Depois da morte por suicídio assistido de Jean-Luc Godard ser noticiado, as opiniões sobre o procedimento ganharam espaço.

Internautas opinam em publicação de veículo jornalístico sobre a morte de Jean-Luc Godard. Imagem: Reprodução/Instagram

A complexidade dos casos psiquiátricos

Campos indica que a autonomia é um dos pilares máximos na bioética e que deve ser levada em consideração em casos do suicídio assistido. No entanto, o psiquiatra também pontua que o procedimento é cheio de implicações que devem ser levadas em conta, principalmente em casos psiquiátricos. 

“Existem muitas situações em que a nossa capacidade de deliberar está prejudicada”, explica. Segundo o profissional, parte dos casos de ação suicida estão relacionados a transtornos mentais, transtornos esses que podem afetar a capacidade de decisão de pacientes quanto à morte. 

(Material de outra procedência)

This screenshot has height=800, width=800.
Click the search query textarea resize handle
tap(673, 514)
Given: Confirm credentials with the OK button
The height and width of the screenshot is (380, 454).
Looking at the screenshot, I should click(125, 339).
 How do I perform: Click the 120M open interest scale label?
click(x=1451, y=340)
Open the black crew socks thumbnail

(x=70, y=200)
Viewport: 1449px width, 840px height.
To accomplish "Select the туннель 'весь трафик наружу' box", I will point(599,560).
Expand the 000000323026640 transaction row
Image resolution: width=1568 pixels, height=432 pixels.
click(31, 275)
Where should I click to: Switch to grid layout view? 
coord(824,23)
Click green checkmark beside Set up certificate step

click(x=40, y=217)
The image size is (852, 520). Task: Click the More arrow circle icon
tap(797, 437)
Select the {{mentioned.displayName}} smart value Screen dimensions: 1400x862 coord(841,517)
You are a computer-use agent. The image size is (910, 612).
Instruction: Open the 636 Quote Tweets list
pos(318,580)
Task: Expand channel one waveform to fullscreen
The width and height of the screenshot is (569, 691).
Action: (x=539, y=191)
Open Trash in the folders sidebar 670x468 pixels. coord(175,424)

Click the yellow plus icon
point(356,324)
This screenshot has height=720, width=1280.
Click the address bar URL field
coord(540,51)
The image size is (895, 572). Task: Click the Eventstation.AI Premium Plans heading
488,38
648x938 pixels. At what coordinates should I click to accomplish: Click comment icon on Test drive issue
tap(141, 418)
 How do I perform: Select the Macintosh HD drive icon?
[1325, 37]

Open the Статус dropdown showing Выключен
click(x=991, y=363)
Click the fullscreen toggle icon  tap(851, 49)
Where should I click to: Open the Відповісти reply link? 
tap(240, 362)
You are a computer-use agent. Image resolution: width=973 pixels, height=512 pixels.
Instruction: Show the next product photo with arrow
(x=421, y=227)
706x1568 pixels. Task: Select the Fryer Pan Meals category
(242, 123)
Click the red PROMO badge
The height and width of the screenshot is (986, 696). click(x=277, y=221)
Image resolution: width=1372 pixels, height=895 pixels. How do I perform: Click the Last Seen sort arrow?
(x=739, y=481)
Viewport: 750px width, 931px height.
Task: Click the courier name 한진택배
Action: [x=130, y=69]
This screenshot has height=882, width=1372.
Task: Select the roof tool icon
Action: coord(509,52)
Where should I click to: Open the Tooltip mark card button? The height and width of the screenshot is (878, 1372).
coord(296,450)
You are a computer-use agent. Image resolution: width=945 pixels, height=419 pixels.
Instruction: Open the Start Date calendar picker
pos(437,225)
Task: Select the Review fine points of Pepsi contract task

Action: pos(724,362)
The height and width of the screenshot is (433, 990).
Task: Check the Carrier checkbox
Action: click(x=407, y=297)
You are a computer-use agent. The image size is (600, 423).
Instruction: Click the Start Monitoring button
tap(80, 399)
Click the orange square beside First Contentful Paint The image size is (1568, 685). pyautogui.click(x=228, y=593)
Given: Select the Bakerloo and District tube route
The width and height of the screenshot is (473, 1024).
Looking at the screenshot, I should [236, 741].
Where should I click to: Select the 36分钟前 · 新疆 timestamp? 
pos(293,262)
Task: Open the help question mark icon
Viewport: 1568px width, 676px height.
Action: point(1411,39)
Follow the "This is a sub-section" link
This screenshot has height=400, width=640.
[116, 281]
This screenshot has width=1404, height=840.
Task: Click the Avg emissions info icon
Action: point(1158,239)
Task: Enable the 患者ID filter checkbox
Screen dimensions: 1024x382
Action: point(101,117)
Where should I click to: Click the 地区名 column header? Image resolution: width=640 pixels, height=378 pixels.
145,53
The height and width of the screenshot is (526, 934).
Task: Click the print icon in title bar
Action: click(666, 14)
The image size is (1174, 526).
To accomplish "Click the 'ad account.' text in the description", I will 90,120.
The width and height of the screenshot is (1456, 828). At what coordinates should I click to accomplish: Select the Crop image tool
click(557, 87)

O psiquiatra conta que a assistência em saúde mental no Brasil é precária. Para Campos, a prática do suicídio assistido requer muita maturidade social, o que no país não é bem estabelecido. 

“Hoje, a gente não tem uma estrutura pronta para conseguir avaliar a capacidade de consentir de cada um, em cada momento, e tampouco garantir que foram oferecidas as melhores chances e possibilidades antes de tomada de decisão [suicídio assistido]”, explica.